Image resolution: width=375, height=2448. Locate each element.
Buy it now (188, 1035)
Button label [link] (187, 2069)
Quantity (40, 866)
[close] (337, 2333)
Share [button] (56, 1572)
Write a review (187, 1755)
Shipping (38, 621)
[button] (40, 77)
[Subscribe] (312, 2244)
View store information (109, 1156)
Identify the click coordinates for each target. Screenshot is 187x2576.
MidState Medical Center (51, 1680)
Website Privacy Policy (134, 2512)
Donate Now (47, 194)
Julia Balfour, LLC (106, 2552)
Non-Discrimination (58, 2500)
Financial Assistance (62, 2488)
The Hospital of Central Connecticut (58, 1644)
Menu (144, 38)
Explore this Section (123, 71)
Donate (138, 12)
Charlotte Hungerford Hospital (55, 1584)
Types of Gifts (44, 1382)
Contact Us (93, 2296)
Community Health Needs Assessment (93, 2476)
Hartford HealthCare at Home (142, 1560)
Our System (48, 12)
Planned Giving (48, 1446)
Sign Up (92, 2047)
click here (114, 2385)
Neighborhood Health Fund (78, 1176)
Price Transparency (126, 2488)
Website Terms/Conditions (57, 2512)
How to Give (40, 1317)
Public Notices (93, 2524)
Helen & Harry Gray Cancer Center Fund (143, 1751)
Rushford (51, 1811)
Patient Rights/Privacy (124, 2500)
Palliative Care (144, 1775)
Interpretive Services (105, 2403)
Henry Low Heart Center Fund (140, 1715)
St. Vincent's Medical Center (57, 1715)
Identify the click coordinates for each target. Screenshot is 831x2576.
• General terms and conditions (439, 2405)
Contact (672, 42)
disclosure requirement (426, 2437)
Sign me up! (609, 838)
* * *
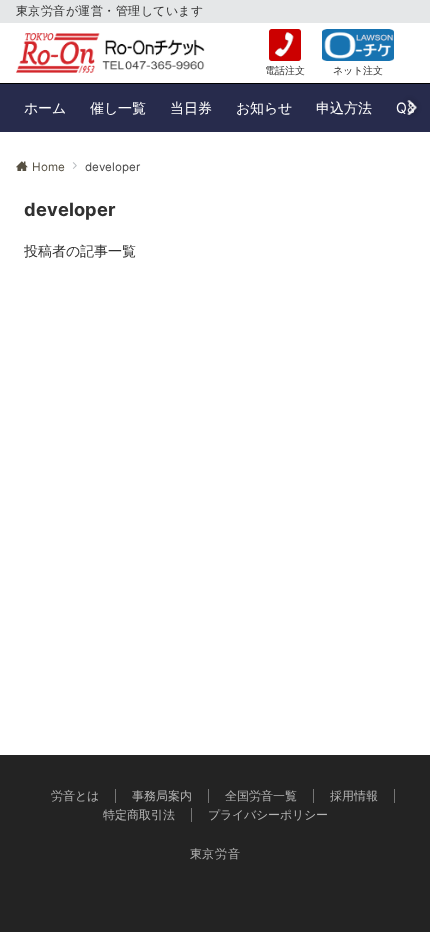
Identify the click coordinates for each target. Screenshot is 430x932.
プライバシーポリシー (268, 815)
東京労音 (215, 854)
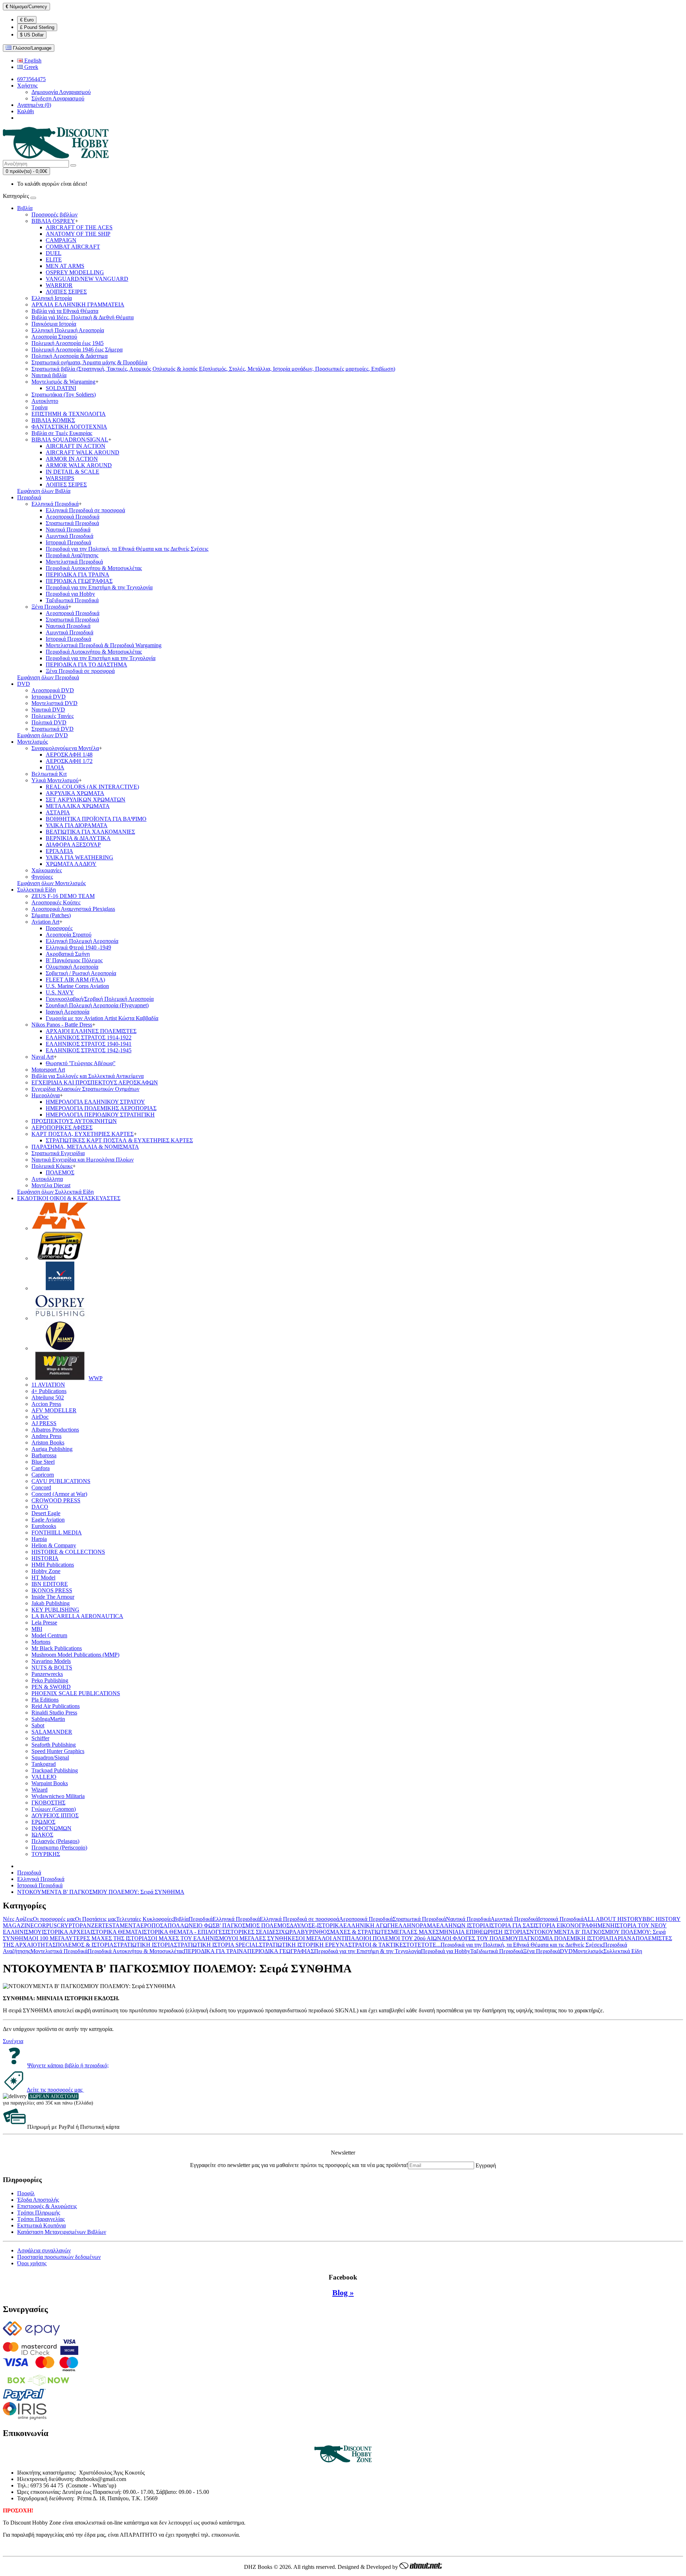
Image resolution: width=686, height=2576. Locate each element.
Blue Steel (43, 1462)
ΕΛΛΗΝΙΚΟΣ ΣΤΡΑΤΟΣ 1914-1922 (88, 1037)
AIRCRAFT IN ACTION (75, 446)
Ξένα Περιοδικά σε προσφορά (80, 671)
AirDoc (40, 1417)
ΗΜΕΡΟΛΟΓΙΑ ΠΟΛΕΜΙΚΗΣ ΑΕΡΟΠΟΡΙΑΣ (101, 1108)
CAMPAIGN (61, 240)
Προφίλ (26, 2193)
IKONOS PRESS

Instructions to follow: Once the line with "Charlotte Hungerford Hospital (55, 1584)" is found in the records above, print exactly that line and every line after it through the line with "Neighborhood Health Fund (78, 1176)".

Answer box:
Charlotte Hungerford Hospital (55, 1584)
Types of Gifts (44, 1382)
Contact Us (93, 2296)
Community Health Needs Assessment (93, 2476)
Hartford HealthCare at Home (142, 1560)
Our System (48, 12)
Planned Giving (48, 1446)
Sign Up (92, 2047)
click here (114, 2385)
Neighborhood Health Fund (78, 1176)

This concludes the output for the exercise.